Frequency distribution of BLMH, XPO5 and HFE gene polymorphisms in the South Indian population and their association with Hodgkin Lymphoma

Abstract

Background: Hodgkin lymphoma, a highly curable malignancy is currently treated with an adriamycin, bleomycin (BLM), vinblastine, and dacarbazine (ABVD) regimen. BLM-induced pulmonary toxicity (BPT) is one of the dose-limiting toxicities. Previous reports have revealed that genetic variants rs1050565, rs11077, and rs1800562 are involved in the development of BPT. These results cannot be extrapolated to the South Indian population because of their ethnic difference. This study aimed to determine the frequency of rs1050565, rs11077, and rs1800562 variants in South Indian healthy individuals and Hodgkin lymphoma cases. These frequencies were compared with 1000 genome populations’ data. We also assessed if these variants modified the risk to Hodgkin lymphoma. Material and methods: A total of 200 healthy individuals and 101 cases with Hodgkin lymphoma were recruited for this case-control study after ethical approval. Blood samples were collected from the study participants and DNA was extracted.
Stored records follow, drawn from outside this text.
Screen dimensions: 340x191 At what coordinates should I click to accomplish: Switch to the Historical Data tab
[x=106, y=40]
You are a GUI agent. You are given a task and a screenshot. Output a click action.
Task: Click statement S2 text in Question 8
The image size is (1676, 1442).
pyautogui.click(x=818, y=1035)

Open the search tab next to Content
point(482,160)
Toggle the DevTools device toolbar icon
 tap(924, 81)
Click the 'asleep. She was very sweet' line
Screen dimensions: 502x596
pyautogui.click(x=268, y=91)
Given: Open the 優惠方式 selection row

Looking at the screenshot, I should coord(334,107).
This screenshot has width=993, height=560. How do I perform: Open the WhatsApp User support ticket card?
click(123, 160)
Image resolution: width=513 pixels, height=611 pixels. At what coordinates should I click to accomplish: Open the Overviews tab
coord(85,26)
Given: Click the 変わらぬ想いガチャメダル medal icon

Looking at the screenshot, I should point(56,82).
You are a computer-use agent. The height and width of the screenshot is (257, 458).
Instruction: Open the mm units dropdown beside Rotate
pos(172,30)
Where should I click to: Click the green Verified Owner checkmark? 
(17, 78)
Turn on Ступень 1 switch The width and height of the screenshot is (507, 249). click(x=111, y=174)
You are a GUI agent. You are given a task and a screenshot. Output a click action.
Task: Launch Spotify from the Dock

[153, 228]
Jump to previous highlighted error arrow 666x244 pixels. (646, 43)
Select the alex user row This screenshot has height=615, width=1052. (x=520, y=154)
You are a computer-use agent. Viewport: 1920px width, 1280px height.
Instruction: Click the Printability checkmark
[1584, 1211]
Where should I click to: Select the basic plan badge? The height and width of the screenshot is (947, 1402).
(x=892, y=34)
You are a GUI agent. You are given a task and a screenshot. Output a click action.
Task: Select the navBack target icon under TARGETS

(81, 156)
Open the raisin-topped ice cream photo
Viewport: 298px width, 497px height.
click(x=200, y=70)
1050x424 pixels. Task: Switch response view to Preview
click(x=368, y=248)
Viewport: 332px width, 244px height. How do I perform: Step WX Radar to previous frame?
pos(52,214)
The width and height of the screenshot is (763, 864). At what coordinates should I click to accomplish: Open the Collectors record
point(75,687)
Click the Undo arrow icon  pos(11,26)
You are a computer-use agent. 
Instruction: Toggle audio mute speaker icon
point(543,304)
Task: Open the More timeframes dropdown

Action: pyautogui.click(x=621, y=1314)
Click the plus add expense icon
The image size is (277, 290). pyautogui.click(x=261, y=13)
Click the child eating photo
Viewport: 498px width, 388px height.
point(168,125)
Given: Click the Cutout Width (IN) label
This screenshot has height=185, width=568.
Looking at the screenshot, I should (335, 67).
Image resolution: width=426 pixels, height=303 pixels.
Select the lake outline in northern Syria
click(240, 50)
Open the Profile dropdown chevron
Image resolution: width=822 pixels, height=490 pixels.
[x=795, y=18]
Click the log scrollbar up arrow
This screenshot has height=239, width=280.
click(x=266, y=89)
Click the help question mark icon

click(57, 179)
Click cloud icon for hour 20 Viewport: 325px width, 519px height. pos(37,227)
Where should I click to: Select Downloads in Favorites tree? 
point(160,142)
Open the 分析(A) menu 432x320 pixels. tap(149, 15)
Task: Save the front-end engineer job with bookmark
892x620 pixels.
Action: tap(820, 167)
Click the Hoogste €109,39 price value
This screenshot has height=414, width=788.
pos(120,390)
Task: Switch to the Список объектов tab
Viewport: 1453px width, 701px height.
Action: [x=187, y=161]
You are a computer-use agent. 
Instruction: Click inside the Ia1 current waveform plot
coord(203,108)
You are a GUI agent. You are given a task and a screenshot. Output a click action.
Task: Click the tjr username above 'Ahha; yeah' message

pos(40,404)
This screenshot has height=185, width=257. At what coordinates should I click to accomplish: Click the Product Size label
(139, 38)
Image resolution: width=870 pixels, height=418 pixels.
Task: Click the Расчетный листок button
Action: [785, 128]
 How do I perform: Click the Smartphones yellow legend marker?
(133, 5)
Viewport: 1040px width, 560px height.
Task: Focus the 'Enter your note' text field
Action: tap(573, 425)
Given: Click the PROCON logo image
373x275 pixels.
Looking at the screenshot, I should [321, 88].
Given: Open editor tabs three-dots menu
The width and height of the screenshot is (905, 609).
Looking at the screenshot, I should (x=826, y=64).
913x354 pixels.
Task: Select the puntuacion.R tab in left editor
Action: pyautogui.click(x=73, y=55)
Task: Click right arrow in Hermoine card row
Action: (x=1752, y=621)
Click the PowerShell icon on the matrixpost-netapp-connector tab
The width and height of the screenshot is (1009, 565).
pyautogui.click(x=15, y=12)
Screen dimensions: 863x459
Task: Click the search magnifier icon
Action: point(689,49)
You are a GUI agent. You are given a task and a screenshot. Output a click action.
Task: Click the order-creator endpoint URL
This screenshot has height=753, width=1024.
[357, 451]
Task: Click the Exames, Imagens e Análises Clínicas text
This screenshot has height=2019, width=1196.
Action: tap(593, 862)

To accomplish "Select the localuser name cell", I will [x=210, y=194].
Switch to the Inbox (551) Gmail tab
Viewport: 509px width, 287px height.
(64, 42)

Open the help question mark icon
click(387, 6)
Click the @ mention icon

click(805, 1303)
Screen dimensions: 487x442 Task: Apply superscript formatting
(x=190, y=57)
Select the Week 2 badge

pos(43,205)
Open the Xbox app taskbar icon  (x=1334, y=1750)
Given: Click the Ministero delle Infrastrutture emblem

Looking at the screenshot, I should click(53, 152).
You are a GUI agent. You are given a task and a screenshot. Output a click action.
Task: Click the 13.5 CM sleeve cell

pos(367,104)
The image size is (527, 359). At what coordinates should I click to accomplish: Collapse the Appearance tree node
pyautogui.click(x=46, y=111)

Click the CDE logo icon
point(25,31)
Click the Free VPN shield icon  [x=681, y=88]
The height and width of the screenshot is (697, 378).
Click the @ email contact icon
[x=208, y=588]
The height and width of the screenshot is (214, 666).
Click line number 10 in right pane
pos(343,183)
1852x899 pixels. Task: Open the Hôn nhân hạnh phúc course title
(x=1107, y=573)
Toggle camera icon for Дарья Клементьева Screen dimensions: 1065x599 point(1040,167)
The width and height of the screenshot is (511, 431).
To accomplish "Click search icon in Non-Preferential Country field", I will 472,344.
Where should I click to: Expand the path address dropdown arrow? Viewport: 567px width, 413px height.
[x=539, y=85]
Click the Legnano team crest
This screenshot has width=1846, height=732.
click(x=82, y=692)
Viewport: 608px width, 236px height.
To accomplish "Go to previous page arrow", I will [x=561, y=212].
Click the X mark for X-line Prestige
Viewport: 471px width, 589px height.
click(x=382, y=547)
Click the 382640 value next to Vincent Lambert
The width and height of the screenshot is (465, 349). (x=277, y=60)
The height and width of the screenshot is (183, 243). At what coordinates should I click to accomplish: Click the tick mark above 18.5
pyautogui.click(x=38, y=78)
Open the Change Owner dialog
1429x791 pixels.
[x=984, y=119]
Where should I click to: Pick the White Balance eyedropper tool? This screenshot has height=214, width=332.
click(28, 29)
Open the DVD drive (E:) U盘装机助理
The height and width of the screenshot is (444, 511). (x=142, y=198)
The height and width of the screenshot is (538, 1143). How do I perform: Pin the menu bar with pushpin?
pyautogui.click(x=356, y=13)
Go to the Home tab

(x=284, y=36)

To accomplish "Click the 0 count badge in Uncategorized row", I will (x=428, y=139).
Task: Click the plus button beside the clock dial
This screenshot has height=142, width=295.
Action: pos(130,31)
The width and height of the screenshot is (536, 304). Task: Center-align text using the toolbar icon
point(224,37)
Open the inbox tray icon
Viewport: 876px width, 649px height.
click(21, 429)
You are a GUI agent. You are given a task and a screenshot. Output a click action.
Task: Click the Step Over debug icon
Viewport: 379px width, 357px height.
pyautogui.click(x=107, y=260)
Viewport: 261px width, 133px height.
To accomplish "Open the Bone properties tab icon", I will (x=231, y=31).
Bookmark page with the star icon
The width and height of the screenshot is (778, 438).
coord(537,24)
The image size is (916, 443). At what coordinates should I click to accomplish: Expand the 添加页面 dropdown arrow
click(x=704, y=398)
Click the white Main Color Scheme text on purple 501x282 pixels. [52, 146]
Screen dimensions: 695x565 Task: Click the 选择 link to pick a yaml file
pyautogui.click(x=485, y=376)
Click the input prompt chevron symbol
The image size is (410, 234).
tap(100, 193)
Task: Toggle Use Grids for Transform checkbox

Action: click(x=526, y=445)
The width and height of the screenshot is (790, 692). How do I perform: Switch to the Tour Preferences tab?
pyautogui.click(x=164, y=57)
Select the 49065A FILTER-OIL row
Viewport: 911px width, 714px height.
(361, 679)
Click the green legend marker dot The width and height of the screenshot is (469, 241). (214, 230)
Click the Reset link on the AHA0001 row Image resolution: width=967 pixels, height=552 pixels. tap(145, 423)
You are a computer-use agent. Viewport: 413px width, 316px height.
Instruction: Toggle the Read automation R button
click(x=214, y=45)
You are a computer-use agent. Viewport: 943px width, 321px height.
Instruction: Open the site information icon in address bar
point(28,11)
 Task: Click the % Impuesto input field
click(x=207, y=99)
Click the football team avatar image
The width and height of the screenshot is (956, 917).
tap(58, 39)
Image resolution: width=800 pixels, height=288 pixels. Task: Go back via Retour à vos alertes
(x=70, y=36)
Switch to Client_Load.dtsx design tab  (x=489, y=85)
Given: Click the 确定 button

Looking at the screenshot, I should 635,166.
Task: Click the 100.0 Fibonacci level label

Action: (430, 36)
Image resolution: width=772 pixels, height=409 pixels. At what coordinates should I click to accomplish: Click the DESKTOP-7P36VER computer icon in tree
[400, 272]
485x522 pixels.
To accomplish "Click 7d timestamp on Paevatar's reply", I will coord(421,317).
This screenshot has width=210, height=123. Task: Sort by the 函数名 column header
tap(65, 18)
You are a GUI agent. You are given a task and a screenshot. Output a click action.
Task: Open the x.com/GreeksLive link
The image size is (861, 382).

Genotyping of rs1050565, rs11077, and rs1800562 variants was done using real-time polymerase chain reaction. A chi-square test was used to assess the differences in genotype frequency data between cases and controls. Results: The minor allele frequencies of rs1050565 and rs11077 were 4.3% and 39%, respectively, whereas all the individuals were wild-type for rs1800562 mutation. The frequencies significantly differed from 1000 genome data. The variants did not alter the risk for Hodgkin lymphoma. Conclusions: We determined the frequencies of rs1050565, rs11077, and rs1800562 variants in South Indian healthy individuals, and the frequencies differed significantly from 1000 genome populations. We also found that the studied polymorphisms are not associated with Hodgkin lymphoma risk in the South Indian population.